Your task:
In the records below, find the line containing "Volunteer (635, 2415)". Restate it and all the lines after it exactly, and omit the rest.

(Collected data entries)
^^^^
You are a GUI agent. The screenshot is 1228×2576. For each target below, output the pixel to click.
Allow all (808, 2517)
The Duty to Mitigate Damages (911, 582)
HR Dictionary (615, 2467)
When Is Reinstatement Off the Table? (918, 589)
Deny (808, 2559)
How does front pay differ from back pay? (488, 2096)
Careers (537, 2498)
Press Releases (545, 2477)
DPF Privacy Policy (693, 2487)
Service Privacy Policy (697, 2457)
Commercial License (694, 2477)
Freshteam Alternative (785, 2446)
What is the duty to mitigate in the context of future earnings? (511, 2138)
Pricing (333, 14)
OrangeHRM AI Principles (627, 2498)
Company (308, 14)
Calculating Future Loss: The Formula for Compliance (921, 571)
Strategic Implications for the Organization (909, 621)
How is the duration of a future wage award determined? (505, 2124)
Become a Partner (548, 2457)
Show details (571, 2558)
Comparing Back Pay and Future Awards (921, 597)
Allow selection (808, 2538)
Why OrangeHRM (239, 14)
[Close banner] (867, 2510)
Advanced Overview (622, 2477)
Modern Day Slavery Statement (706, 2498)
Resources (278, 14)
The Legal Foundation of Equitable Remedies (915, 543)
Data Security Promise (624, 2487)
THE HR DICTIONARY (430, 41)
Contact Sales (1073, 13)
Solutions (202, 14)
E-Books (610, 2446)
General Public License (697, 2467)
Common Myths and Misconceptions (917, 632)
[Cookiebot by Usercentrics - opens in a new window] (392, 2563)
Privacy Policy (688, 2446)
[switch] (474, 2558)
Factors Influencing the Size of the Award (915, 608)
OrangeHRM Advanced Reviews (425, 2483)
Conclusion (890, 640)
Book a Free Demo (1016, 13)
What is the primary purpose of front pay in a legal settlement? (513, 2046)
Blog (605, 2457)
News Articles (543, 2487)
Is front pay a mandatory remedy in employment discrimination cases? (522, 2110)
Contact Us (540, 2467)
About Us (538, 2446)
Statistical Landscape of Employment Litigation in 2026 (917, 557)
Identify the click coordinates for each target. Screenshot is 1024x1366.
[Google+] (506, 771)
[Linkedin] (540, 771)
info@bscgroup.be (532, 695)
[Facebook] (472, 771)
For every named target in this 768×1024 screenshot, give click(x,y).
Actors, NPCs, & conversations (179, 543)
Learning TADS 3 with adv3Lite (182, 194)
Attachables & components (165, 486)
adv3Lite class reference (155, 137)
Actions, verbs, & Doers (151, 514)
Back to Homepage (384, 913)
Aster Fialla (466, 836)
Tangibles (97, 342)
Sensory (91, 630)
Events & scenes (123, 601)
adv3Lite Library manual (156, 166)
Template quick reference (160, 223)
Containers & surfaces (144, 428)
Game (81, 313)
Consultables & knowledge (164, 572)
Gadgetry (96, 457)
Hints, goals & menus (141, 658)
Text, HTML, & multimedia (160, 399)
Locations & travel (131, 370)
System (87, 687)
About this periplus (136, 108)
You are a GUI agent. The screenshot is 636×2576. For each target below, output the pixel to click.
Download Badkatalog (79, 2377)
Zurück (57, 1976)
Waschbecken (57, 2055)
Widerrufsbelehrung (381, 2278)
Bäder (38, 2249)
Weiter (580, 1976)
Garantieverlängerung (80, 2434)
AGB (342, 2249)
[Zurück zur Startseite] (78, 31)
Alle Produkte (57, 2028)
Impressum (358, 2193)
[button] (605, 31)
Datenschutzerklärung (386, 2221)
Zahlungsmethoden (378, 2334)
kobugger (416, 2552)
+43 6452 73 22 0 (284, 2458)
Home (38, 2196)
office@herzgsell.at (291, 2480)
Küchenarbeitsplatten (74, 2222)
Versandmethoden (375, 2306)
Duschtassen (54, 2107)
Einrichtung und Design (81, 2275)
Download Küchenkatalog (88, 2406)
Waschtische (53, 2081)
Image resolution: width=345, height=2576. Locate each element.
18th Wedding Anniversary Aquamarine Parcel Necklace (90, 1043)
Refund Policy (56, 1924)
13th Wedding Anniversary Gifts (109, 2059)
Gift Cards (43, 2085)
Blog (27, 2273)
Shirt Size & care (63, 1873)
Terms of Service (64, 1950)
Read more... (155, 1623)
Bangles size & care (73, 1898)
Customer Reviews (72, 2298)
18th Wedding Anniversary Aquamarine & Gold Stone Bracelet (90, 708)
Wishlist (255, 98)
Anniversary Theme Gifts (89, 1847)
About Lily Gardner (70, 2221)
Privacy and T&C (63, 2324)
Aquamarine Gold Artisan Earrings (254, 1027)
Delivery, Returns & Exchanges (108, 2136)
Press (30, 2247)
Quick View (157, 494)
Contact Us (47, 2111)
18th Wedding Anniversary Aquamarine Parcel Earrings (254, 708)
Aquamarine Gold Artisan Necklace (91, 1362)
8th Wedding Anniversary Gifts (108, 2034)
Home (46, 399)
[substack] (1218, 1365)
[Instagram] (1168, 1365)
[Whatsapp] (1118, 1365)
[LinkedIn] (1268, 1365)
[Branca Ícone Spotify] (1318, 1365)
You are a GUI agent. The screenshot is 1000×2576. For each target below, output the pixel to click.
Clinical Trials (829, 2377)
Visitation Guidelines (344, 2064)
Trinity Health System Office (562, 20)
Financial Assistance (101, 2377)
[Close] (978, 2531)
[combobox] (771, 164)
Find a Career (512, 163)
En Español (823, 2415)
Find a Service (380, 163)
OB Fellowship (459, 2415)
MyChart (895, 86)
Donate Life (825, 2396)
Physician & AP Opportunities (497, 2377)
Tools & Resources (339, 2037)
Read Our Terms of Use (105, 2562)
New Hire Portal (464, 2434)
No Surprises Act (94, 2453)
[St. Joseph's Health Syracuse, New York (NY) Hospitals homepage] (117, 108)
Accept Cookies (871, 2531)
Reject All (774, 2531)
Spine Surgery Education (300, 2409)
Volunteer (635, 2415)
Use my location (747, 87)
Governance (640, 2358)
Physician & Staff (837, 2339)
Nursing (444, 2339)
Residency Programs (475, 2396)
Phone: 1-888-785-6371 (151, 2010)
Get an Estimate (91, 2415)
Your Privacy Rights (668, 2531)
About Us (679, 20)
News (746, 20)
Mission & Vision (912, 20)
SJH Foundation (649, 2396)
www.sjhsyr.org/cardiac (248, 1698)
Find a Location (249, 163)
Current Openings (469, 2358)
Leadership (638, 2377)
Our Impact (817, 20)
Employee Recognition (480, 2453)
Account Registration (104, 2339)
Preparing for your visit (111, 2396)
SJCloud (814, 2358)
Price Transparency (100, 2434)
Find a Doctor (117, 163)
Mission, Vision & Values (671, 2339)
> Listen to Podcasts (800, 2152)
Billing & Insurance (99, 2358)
^^^^
Written response:
Volunteer (635, 2415)
Use my location (747, 87)
Governance (640, 2358)
Physician & Staff (837, 2339)
Nursing (444, 2339)
Residency Programs (475, 2396)
Phone: 1-888-785-6371 (151, 2010)
Get an Estimate (91, 2415)
Your Privacy Rights (668, 2531)
About Us (679, 20)
News (746, 20)
Mission & Vision (912, 20)
SJH Foundation (649, 2396)
www.sjhsyr.org/cardiac (248, 1698)
Find a Location (249, 163)
Current Openings (469, 2358)
Leadership (638, 2377)
Our Impact (817, 20)
Employee Recognition (480, 2453)
Account Registration (104, 2339)
Preparing for your visit (111, 2396)
SJCloud (814, 2358)
Price Transparency (100, 2434)
Find a Doctor (117, 163)
Mission, Vision & Values (671, 2339)
> Listen to Podcasts (800, 2152)
Billing & Insurance (99, 2358)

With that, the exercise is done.